*WORK ORDER*. Exactly as it appears, restate the whole listing.
——————
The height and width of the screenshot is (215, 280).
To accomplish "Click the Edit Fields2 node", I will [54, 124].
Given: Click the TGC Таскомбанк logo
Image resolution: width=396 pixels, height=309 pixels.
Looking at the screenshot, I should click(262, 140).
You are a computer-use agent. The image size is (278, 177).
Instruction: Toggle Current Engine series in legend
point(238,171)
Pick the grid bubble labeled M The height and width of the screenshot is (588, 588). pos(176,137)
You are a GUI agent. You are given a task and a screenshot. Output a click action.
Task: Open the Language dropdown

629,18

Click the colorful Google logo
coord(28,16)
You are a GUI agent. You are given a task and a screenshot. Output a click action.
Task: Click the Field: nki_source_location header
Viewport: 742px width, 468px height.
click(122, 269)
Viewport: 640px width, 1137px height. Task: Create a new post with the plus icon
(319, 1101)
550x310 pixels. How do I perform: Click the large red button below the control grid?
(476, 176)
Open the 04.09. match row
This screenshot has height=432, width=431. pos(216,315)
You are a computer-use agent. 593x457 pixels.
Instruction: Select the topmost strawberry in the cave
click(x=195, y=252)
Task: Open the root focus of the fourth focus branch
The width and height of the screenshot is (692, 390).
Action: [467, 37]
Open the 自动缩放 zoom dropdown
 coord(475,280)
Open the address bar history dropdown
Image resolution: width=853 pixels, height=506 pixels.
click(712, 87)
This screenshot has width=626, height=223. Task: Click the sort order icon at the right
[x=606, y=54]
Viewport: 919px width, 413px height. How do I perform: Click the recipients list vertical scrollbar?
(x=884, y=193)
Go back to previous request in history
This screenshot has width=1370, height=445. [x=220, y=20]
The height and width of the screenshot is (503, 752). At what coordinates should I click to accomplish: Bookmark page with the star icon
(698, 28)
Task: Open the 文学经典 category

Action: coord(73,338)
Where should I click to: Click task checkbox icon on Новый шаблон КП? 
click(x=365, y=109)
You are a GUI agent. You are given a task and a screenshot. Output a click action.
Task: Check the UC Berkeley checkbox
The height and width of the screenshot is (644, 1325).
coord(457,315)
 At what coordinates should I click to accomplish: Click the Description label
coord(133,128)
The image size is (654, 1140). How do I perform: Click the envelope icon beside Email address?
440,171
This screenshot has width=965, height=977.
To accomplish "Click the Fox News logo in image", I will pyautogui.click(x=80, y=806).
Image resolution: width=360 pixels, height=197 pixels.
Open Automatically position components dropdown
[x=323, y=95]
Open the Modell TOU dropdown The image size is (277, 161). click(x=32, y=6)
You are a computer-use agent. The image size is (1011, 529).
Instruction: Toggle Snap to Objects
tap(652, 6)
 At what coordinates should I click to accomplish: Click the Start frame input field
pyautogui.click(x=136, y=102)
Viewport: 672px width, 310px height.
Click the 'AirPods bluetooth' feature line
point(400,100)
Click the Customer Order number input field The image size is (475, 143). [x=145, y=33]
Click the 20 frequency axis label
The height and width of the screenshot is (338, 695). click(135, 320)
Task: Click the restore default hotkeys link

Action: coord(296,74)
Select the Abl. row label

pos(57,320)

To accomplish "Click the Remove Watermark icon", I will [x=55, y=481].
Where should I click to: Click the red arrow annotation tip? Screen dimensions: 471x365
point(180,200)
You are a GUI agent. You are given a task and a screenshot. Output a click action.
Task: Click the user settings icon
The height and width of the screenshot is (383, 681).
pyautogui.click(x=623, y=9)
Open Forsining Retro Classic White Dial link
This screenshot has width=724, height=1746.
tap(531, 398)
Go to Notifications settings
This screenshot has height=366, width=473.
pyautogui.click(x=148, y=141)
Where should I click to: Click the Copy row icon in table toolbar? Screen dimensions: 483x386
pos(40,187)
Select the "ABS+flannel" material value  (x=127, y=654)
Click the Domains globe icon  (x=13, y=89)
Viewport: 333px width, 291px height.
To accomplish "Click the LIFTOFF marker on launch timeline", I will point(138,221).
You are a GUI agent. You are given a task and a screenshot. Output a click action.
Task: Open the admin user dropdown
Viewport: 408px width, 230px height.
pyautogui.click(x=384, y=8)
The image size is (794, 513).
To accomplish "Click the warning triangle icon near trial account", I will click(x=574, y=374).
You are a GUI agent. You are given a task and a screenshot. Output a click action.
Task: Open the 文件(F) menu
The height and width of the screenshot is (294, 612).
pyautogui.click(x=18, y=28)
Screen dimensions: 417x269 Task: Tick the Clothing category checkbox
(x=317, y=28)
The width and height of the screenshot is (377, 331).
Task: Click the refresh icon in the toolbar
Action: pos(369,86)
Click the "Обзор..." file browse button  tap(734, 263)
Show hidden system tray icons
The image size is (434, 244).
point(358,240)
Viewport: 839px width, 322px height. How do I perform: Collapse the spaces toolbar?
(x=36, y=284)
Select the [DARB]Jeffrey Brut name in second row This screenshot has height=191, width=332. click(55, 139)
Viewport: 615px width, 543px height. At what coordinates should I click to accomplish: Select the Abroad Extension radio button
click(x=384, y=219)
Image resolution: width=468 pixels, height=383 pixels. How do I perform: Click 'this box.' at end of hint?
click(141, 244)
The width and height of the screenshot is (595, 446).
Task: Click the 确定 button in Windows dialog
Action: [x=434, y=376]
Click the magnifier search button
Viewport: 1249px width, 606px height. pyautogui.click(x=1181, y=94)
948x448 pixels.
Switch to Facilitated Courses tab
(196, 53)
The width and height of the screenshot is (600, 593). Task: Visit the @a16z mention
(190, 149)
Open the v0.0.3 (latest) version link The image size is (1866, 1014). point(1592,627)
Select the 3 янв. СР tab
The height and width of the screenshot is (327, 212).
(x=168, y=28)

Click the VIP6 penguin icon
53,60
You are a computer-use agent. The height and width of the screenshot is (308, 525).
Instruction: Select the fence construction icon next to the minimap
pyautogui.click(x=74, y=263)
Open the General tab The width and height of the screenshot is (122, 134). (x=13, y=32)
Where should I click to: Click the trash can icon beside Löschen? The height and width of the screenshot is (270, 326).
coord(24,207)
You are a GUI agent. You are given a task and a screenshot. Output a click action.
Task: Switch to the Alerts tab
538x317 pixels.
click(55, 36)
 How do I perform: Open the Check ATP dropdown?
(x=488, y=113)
——————
*TASK RESPONSE*.
The height and width of the screenshot is (215, 280).
To accomplish "Click the Edit Fields2 node", I will [54, 124].
Given: Click the TGC Таскомбанк logo
Image resolution: width=396 pixels, height=309 pixels.
Looking at the screenshot, I should click(262, 140).
You are a computer-use agent. The image size is (278, 177).
Instruction: Toggle Current Engine series in legend
point(238,171)
Pick the grid bubble labeled M The height and width of the screenshot is (588, 588). pos(176,137)
You are a GUI agent. You are given a task and a screenshot. Output a click action.
Task: Open the Language dropdown

629,18

Click the colorful Google logo
coord(28,16)
You are a GUI agent. You are given a task and a screenshot. Output a click action.
Task: Click the Field: nki_source_location header
Viewport: 742px width, 468px height.
click(122, 269)
Viewport: 640px width, 1137px height. Task: Create a new post with the plus icon
(319, 1101)
550x310 pixels. How do I perform: Click the large red button below the control grid?
(476, 176)
Open the 04.09. match row
This screenshot has height=432, width=431. pos(216,315)
You are a computer-use agent. 593x457 pixels.
Instruction: Select the topmost strawberry in the cave
click(x=195, y=252)
Task: Open the root focus of the fourth focus branch
The width and height of the screenshot is (692, 390).
Action: [467, 37]
Open the 自动缩放 zoom dropdown
 coord(475,280)
Open the address bar history dropdown
Image resolution: width=853 pixels, height=506 pixels.
click(712, 87)
This screenshot has width=626, height=223. Task: Click the sort order icon at the right
[x=606, y=54]
Viewport: 919px width, 413px height. How do I perform: Click the recipients list vertical scrollbar?
(x=884, y=193)
Go back to previous request in history
This screenshot has width=1370, height=445. [x=220, y=20]
The height and width of the screenshot is (503, 752). At what coordinates should I click to accomplish: Bookmark page with the star icon
(698, 28)
Task: Open the 文学经典 category

Action: coord(73,338)
Where should I click to: Click task checkbox icon on Новый шаблон КП? 
click(x=365, y=109)
You are a GUI agent. You are given a task and a screenshot. Output a click action.
Task: Check the UC Berkeley checkbox
The height and width of the screenshot is (644, 1325).
coord(457,315)
 At what coordinates should I click to accomplish: Click the Description label
coord(133,128)
The image size is (654, 1140). How do I perform: Click the envelope icon beside Email address?
440,171
This screenshot has width=965, height=977.
To accomplish "Click the Fox News logo in image", I will pyautogui.click(x=80, y=806).
Image resolution: width=360 pixels, height=197 pixels.
Open Automatically position components dropdown
[x=323, y=95]
Open the Modell TOU dropdown The image size is (277, 161). click(x=32, y=6)
You are a computer-use agent. The image size is (1011, 529).
Instruction: Toggle Snap to Objects
tap(652, 6)
 At what coordinates should I click to accomplish: Click the Start frame input field
pyautogui.click(x=136, y=102)
Viewport: 672px width, 310px height.
Click the 'AirPods bluetooth' feature line
point(400,100)
Click the Customer Order number input field The image size is (475, 143). [x=145, y=33]
Click the 20 frequency axis label
The height and width of the screenshot is (338, 695). click(135, 320)
Task: Click the restore default hotkeys link

Action: coord(296,74)
Select the Abl. row label

pos(57,320)

To accomplish "Click the Remove Watermark icon", I will [x=55, y=481].
Where should I click to: Click the red arrow annotation tip? Screen dimensions: 471x365
point(180,200)
You are a GUI agent. You are given a task and a screenshot. Output a click action.
Task: Click the user settings icon
The height and width of the screenshot is (383, 681).
pyautogui.click(x=623, y=9)
Open Forsining Retro Classic White Dial link
This screenshot has width=724, height=1746.
tap(531, 398)
Go to Notifications settings
This screenshot has height=366, width=473.
pyautogui.click(x=148, y=141)
Where should I click to: Click the Copy row icon in table toolbar? Screen dimensions: 483x386
pos(40,187)
Select the "ABS+flannel" material value  (x=127, y=654)
Click the Domains globe icon  (x=13, y=89)
Viewport: 333px width, 291px height.
To accomplish "Click the LIFTOFF marker on launch timeline", I will point(138,221).
You are a GUI agent. You are given a task and a screenshot. Output a click action.
Task: Open the admin user dropdown
Viewport: 408px width, 230px height.
pyautogui.click(x=384, y=8)
The image size is (794, 513).
To accomplish "Click the warning triangle icon near trial account", I will click(x=574, y=374).
You are a GUI agent. You are given a task and a screenshot. Output a click action.
Task: Open the 文件(F) menu
The height and width of the screenshot is (294, 612).
pyautogui.click(x=18, y=28)
Screen dimensions: 417x269 Task: Tick the Clothing category checkbox
(x=317, y=28)
The width and height of the screenshot is (377, 331).
Task: Click the refresh icon in the toolbar
Action: pos(369,86)
Click the "Обзор..." file browse button  tap(734, 263)
Show hidden system tray icons
The image size is (434, 244).
point(358,240)
Viewport: 839px width, 322px height. How do I perform: Collapse the spaces toolbar?
(x=36, y=284)
Select the [DARB]Jeffrey Brut name in second row This screenshot has height=191, width=332. click(55, 139)
Viewport: 615px width, 543px height. At what coordinates should I click to accomplish: Select the Abroad Extension radio button
click(x=384, y=219)
Image resolution: width=468 pixels, height=383 pixels. How do I perform: Click 'this box.' at end of hint?
click(141, 244)
The width and height of the screenshot is (595, 446).
Task: Click the 确定 button in Windows dialog
Action: [x=434, y=376]
Click the magnifier search button
Viewport: 1249px width, 606px height. pyautogui.click(x=1181, y=94)
948x448 pixels.
Switch to Facilitated Courses tab
(196, 53)
The width and height of the screenshot is (600, 593). Task: Visit the @a16z mention
(190, 149)
Open the v0.0.3 (latest) version link The image size is (1866, 1014). point(1592,627)
Select the 3 янв. СР tab
The height and width of the screenshot is (327, 212).
(x=168, y=28)

Click the VIP6 penguin icon
53,60
You are a computer-use agent. The height and width of the screenshot is (308, 525).
Instruction: Select the fence construction icon next to the minimap
pyautogui.click(x=74, y=263)
Open the General tab The width and height of the screenshot is (122, 134). (x=13, y=32)
Where should I click to: Click the trash can icon beside Löschen? The height and width of the screenshot is (270, 326).
coord(24,207)
You are a GUI agent. You are given a task and a screenshot. Output a click action.
Task: Switch to the Alerts tab
538x317 pixels.
click(55, 36)
 How do I perform: Open the Check ATP dropdown?
(x=488, y=113)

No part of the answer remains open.